- Aim of the exercise:
Could you give again exactly, and only, the lines from the one holding "Portfolio preview navigation" through the end of the data, both ends included, with pictures left out?

- Stored records:
=== Section Start ===

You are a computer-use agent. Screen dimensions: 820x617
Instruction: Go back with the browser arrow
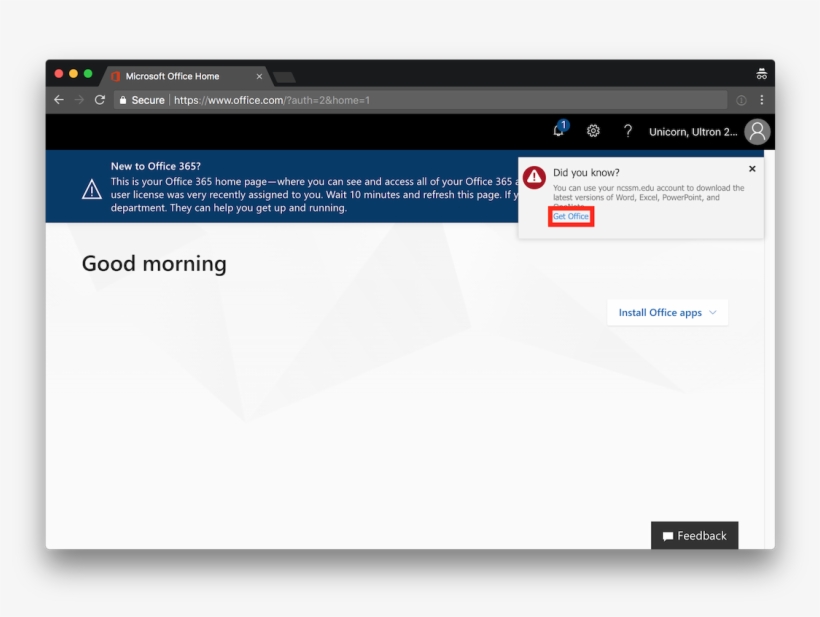tap(59, 100)
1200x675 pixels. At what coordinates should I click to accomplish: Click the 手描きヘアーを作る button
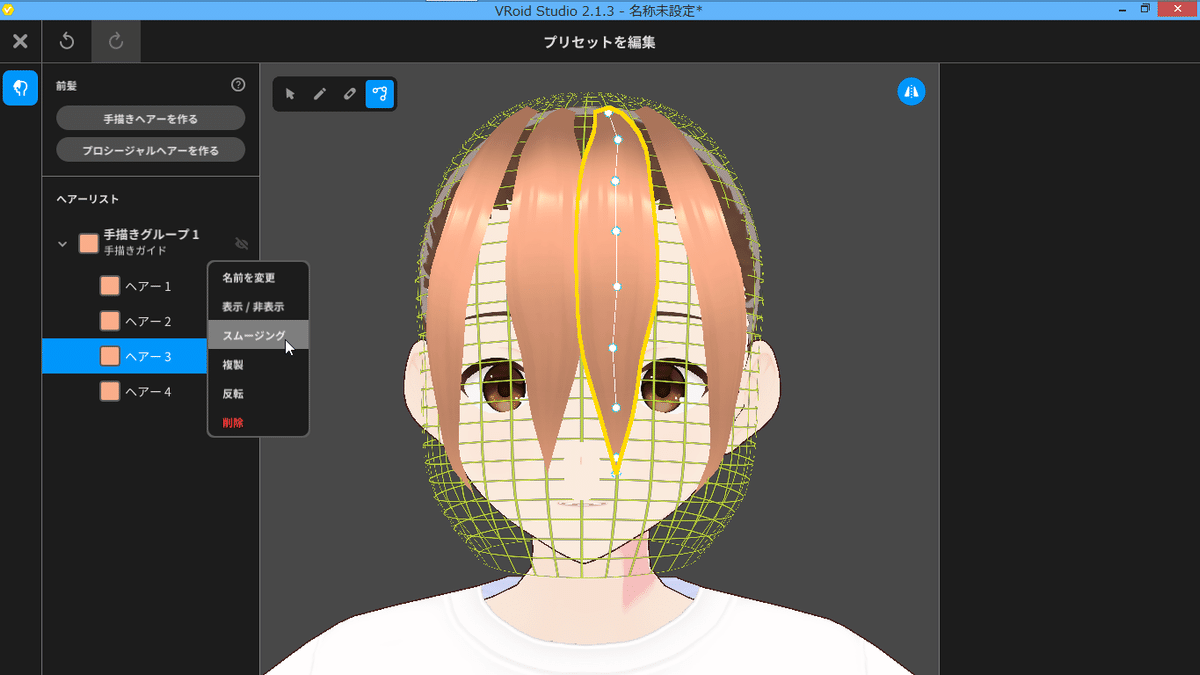[150, 118]
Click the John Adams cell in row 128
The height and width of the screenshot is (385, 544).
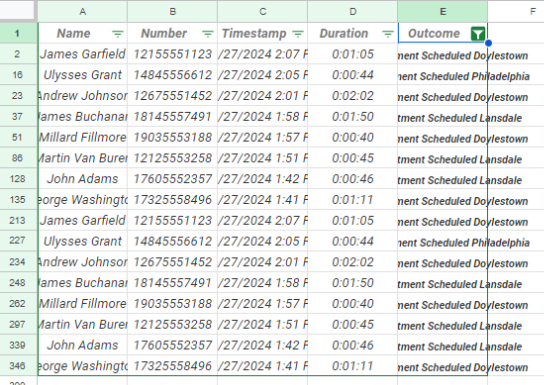click(83, 179)
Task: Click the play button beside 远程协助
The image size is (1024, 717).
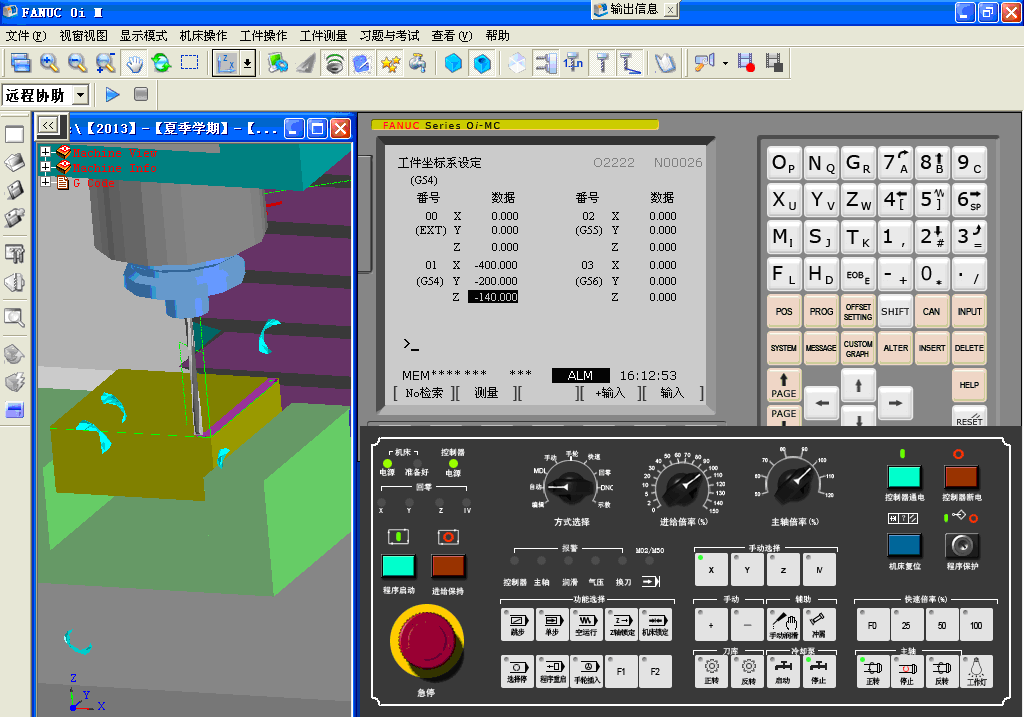Action: point(112,94)
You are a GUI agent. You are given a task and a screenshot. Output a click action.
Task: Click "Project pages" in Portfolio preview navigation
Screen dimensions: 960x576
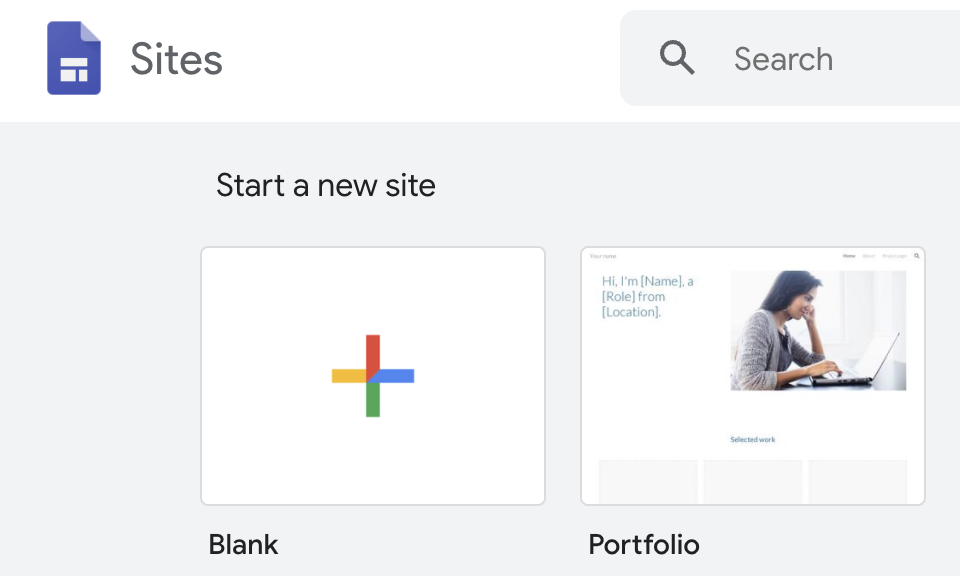pos(894,256)
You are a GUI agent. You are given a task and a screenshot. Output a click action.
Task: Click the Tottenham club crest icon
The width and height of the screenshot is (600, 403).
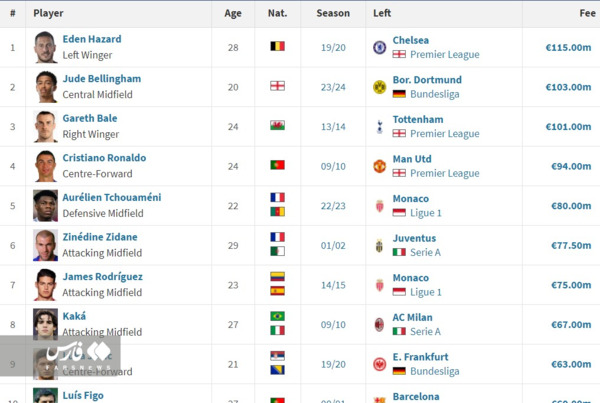pyautogui.click(x=379, y=127)
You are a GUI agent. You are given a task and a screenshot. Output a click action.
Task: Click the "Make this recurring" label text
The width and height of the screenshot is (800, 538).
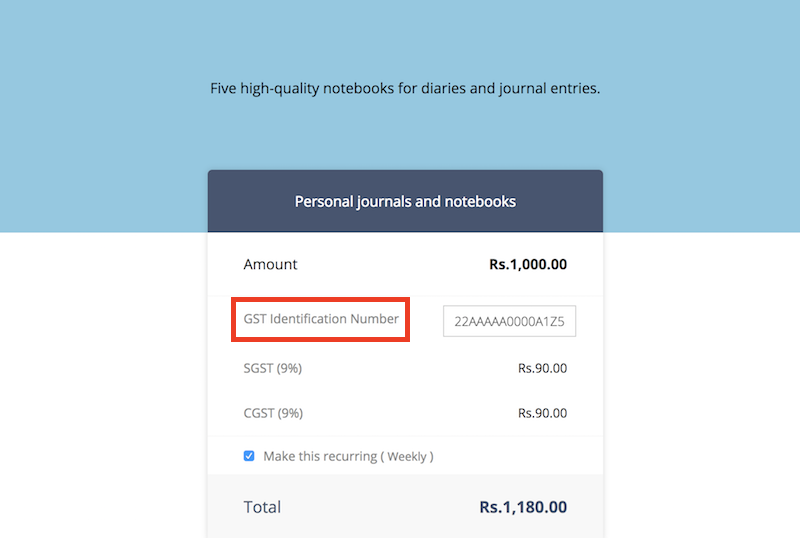pos(320,456)
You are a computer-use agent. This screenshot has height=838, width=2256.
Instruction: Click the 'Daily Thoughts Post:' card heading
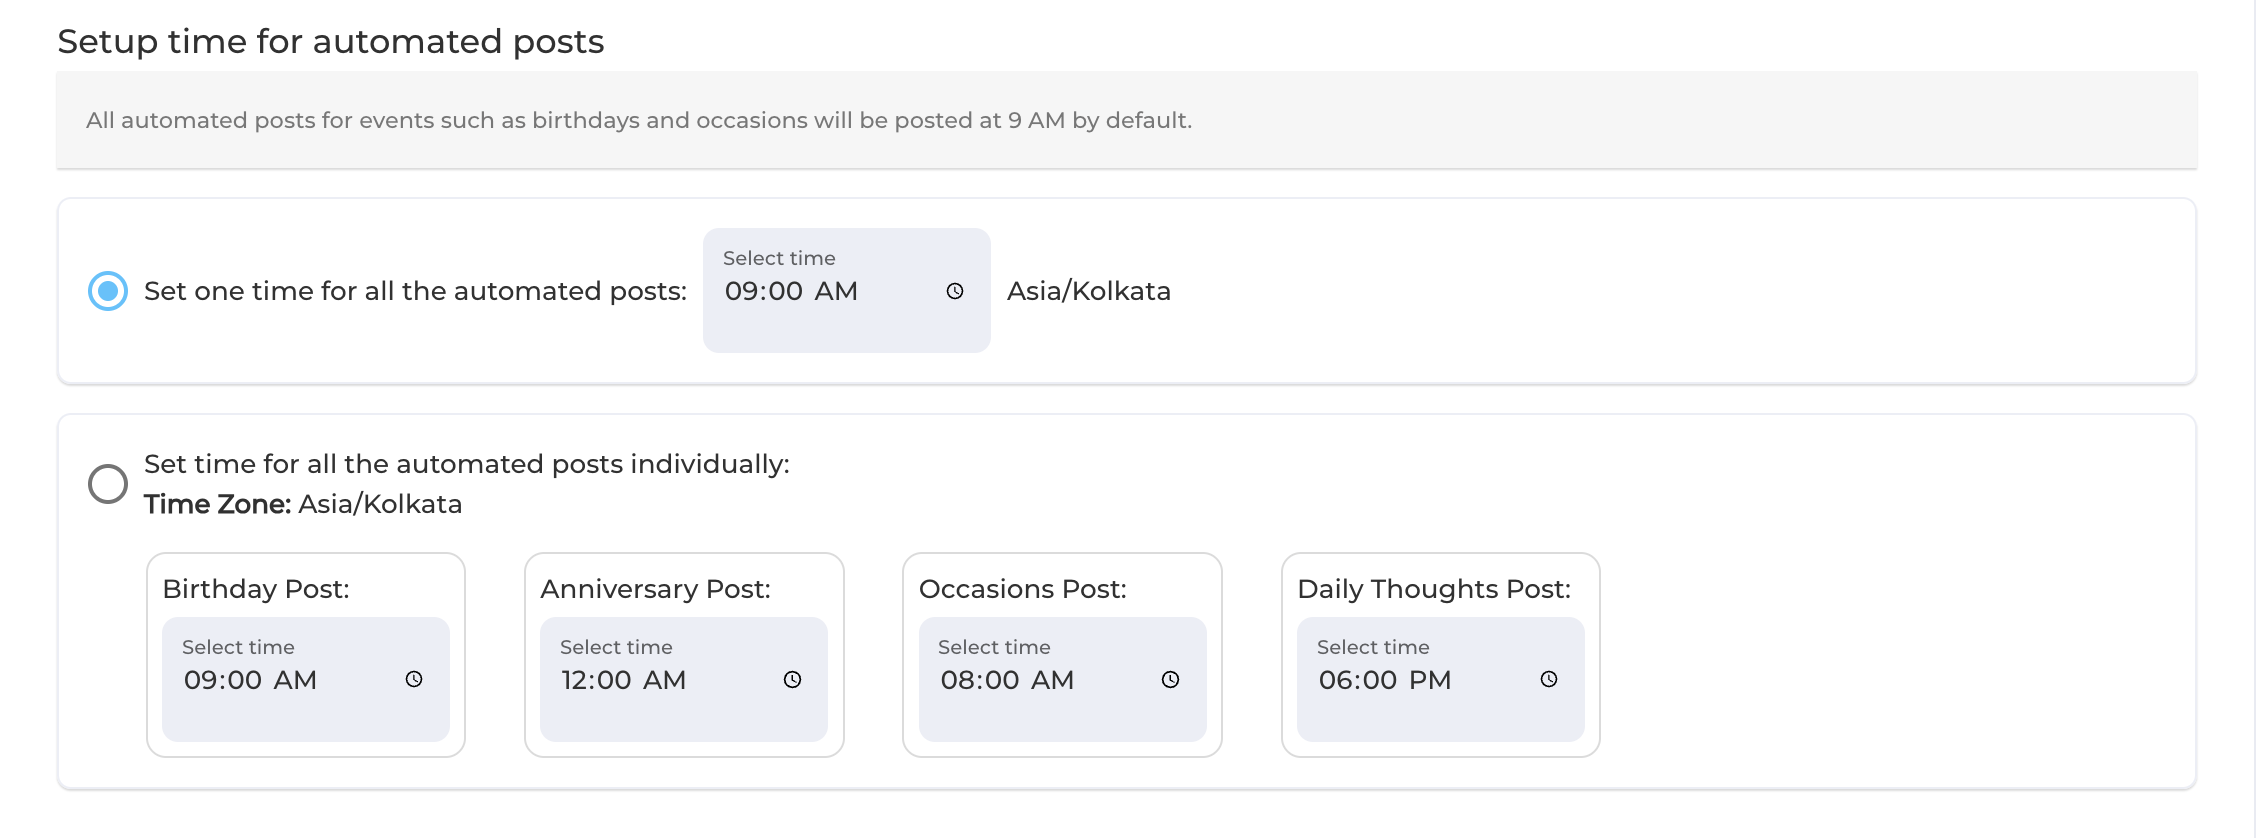point(1434,589)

=== Section End ===

- Output below:
Task: Click "Project pages" in Portfolio preview navigation
Screen dimensions: 960x576
pos(894,256)
You are a GUI agent. You are given a task and a screenshot. Output a click action.
Task: Click the Tottenham club crest icon
The width and height of the screenshot is (600, 403).
pyautogui.click(x=379, y=127)
You are a GUI agent. You are given a task and a screenshot. Output a click action.
Task: Click the "Make this recurring" label text
The width and height of the screenshot is (800, 538).
pos(320,456)
You are a computer-use agent. This screenshot has height=838, width=2256.
Instruction: Click the 'Daily Thoughts Post:' card heading
point(1434,589)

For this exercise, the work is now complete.